- _REQUIREMENTS_:
Copy the rows below verbatim, starting at the line that contains "Image resolution: width=266" and ending at the line that contains "Image resolution: width=804".

- _DATA TO PROCESS_:

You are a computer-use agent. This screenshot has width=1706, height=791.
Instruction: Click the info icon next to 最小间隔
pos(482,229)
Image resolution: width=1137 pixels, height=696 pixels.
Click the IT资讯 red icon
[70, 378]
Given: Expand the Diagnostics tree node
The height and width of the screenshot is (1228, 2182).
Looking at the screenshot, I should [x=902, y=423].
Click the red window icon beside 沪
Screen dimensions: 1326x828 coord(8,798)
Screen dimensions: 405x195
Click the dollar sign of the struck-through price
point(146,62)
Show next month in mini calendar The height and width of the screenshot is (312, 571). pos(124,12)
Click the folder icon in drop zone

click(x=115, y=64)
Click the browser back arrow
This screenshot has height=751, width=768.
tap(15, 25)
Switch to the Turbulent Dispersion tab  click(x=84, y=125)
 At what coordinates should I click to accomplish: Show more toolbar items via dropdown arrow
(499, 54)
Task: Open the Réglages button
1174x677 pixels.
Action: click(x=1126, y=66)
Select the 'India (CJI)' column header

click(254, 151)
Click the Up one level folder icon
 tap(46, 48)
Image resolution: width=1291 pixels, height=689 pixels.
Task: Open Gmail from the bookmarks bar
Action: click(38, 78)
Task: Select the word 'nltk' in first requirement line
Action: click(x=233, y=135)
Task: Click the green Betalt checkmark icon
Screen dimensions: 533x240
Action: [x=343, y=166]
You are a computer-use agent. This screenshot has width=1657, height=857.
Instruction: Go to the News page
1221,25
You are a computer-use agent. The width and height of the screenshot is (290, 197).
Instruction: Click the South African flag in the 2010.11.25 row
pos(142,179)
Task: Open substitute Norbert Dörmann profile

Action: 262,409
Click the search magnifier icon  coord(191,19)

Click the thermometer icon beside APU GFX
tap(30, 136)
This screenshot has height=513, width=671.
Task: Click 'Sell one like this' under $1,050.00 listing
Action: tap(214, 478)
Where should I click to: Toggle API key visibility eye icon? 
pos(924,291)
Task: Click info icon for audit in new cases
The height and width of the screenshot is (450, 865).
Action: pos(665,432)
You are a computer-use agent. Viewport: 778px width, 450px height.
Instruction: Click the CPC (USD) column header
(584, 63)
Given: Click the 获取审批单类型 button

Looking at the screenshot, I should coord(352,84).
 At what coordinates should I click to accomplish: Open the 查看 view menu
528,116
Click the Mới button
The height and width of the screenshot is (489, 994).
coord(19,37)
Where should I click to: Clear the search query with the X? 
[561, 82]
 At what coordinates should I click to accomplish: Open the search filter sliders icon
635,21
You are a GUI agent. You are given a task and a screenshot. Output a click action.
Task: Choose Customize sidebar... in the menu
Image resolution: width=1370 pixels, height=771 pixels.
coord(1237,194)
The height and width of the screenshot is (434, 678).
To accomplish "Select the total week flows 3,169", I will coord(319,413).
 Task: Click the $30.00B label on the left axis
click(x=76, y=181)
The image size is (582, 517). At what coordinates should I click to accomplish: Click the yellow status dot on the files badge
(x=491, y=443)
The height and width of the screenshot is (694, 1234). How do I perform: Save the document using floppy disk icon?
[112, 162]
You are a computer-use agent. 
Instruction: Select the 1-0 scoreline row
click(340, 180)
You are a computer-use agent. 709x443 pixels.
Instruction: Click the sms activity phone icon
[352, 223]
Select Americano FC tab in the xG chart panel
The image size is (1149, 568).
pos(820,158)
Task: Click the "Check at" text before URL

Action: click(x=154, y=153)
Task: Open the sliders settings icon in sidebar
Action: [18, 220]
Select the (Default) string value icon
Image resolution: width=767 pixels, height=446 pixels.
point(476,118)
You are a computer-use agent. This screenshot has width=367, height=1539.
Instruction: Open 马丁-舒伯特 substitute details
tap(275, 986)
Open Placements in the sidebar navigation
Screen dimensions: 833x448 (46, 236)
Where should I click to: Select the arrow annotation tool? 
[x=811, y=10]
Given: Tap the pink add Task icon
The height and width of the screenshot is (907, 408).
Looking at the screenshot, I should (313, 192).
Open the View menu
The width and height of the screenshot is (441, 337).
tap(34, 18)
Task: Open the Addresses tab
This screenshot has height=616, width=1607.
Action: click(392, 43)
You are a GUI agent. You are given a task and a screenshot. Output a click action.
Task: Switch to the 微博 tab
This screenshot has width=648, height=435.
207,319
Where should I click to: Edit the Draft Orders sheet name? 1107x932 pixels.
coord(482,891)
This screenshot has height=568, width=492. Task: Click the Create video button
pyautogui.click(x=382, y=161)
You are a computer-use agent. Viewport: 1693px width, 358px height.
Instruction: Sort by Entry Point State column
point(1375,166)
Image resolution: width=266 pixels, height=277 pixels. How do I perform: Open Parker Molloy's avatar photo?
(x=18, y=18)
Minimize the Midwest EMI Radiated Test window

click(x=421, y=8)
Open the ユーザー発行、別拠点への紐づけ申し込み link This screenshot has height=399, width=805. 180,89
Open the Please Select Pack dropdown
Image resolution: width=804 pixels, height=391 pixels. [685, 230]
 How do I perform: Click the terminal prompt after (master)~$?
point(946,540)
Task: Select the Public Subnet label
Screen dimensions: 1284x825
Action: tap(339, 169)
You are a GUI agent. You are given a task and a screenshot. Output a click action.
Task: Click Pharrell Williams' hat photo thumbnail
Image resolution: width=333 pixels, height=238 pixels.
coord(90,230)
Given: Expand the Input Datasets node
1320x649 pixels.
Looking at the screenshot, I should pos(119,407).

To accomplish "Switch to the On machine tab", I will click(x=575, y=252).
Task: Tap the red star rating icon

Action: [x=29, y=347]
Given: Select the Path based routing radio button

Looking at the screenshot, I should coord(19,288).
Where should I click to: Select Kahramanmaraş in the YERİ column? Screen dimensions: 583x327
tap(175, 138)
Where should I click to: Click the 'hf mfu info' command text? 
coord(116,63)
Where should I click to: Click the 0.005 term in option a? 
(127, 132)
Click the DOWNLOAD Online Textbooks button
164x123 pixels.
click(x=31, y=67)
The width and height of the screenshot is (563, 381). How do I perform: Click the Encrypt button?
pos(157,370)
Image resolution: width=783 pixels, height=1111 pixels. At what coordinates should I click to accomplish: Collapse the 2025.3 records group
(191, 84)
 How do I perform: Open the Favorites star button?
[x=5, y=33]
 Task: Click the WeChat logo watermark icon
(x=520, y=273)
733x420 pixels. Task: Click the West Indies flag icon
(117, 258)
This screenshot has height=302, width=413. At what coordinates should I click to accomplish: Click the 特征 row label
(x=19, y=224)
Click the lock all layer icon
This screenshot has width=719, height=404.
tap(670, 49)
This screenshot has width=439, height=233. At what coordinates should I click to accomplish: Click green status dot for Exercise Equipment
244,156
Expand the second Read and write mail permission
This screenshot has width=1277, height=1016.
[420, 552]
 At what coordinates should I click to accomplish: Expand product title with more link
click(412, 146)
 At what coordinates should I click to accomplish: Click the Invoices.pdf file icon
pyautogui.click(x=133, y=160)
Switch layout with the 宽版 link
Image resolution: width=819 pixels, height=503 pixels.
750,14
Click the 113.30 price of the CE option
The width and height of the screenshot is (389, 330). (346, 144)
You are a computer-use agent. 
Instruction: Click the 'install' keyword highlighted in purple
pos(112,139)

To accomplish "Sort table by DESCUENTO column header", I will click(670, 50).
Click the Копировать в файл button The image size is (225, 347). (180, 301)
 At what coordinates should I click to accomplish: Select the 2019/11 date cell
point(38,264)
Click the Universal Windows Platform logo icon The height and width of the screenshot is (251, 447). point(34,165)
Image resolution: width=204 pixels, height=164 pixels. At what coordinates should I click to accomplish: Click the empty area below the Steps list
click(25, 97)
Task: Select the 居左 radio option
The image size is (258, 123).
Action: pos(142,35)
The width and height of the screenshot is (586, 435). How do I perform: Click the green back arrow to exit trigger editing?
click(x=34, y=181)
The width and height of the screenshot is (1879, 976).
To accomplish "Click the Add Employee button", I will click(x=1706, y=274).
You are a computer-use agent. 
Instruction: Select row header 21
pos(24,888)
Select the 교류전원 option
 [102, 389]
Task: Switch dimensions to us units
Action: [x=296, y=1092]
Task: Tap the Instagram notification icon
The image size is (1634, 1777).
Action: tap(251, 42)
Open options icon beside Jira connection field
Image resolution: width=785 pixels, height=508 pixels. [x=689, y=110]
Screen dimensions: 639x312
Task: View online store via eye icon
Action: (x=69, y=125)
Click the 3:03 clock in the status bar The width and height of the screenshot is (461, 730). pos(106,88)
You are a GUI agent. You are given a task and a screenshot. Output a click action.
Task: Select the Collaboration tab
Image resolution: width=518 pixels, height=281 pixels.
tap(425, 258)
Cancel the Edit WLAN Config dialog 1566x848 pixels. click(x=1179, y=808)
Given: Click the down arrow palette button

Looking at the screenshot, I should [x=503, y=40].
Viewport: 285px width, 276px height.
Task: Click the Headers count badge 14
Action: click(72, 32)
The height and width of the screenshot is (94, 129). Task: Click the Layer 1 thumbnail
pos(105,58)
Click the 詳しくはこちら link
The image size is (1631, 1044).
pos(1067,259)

- _ANSWER TO THE TASK_:
Image resolution: width=266 pixels, height=277 pixels. How do I perform: Open Parker Molloy's avatar photo?
(x=18, y=18)
Minimize the Midwest EMI Radiated Test window

click(x=421, y=8)
Open the ユーザー発行、別拠点への紐づけ申し込み link This screenshot has height=399, width=805. 180,89
Open the Please Select Pack dropdown
Image resolution: width=804 pixels, height=391 pixels. [685, 230]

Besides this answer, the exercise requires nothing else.